Required action: Below this sentence is a listing; return exactly its lines from the one with "Switch to the Pricing page" to the one with "has width=458, height=326.", both kept, and nothing more.
□ □ □ □ □ □ □
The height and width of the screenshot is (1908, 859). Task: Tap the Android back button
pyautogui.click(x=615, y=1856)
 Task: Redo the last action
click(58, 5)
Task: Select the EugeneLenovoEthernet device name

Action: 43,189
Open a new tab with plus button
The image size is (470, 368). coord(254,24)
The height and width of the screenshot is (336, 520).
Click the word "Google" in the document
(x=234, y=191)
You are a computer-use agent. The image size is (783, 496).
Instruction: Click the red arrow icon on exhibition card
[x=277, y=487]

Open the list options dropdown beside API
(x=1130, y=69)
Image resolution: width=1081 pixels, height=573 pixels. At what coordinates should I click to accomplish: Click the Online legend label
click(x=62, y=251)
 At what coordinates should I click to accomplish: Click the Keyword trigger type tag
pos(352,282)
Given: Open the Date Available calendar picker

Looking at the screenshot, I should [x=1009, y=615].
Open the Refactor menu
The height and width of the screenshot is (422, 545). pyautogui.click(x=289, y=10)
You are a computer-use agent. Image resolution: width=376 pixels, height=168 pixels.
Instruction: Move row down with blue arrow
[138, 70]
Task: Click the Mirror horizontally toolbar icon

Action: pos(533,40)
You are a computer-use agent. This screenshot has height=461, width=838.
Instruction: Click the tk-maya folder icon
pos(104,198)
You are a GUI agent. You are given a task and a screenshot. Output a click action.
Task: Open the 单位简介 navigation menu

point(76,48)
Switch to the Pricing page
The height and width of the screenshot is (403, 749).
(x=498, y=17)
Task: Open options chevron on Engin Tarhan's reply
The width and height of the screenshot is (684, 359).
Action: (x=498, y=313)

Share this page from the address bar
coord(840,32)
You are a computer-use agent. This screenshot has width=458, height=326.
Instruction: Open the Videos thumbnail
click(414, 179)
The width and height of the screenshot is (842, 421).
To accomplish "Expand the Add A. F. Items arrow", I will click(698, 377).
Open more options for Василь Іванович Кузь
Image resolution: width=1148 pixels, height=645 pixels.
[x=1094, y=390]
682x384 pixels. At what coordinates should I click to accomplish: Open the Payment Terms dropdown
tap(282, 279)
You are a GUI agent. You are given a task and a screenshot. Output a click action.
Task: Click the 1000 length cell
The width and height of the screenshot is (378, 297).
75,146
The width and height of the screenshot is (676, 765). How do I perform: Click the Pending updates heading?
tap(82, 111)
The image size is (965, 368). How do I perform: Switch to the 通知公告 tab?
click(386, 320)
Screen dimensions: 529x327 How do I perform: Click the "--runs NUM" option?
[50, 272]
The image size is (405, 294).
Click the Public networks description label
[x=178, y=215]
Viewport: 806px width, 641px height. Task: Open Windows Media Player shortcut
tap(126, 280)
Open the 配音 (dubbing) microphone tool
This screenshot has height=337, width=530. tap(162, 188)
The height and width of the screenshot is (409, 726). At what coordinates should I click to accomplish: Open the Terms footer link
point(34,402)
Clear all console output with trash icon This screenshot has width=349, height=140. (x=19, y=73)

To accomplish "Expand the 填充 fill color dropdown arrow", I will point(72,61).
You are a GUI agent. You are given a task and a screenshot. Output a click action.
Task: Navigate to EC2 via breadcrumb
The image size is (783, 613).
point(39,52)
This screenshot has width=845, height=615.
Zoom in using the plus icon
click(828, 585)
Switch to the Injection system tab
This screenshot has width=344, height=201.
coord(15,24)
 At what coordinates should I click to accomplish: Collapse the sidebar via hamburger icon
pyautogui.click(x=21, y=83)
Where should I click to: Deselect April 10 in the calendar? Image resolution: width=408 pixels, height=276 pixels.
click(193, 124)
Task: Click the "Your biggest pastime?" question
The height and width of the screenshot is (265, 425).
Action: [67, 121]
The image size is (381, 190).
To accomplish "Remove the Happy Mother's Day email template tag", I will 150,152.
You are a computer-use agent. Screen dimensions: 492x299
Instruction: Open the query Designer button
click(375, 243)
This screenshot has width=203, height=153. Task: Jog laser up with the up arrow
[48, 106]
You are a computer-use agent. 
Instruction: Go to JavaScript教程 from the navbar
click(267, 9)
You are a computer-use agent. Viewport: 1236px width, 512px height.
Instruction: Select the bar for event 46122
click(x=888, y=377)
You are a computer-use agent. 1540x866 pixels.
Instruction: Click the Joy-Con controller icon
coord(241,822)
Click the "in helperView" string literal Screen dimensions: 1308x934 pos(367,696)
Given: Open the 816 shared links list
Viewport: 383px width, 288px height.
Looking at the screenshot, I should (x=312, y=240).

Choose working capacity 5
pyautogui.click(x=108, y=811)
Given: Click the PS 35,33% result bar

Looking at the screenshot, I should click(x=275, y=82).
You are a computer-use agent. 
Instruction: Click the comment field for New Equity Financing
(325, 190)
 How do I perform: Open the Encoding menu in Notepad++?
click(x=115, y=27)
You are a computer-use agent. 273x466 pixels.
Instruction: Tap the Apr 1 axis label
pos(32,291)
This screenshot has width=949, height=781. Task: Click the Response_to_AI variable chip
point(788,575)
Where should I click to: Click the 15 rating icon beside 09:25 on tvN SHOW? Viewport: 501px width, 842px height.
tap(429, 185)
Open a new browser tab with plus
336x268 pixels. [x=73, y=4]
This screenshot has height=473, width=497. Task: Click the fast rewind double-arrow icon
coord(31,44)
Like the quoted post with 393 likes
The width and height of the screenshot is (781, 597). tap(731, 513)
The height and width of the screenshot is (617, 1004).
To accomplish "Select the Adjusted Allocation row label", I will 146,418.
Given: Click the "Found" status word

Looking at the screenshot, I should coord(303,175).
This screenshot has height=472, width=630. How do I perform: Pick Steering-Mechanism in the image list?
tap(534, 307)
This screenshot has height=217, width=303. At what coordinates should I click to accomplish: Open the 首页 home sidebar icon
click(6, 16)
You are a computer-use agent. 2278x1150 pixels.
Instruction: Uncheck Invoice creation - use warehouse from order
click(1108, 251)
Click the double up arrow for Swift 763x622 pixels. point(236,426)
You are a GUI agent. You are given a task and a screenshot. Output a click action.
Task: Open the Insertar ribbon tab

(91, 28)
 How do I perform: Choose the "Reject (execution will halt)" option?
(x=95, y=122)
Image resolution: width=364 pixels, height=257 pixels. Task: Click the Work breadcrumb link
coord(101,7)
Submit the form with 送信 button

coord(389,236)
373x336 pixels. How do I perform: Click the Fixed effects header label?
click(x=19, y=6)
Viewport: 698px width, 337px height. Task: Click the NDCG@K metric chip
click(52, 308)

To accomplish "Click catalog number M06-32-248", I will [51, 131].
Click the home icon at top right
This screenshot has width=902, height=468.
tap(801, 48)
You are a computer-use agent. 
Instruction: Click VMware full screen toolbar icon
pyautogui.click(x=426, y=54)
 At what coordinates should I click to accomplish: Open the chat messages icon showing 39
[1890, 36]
□ □ □ □ □ □ □
Answer box:
Switch to the Pricing page
The height and width of the screenshot is (403, 749).
(x=498, y=17)
Task: Open options chevron on Engin Tarhan's reply
The width and height of the screenshot is (684, 359).
Action: (x=498, y=313)

Share this page from the address bar
coord(840,32)
You are a computer-use agent. This screenshot has width=458, height=326.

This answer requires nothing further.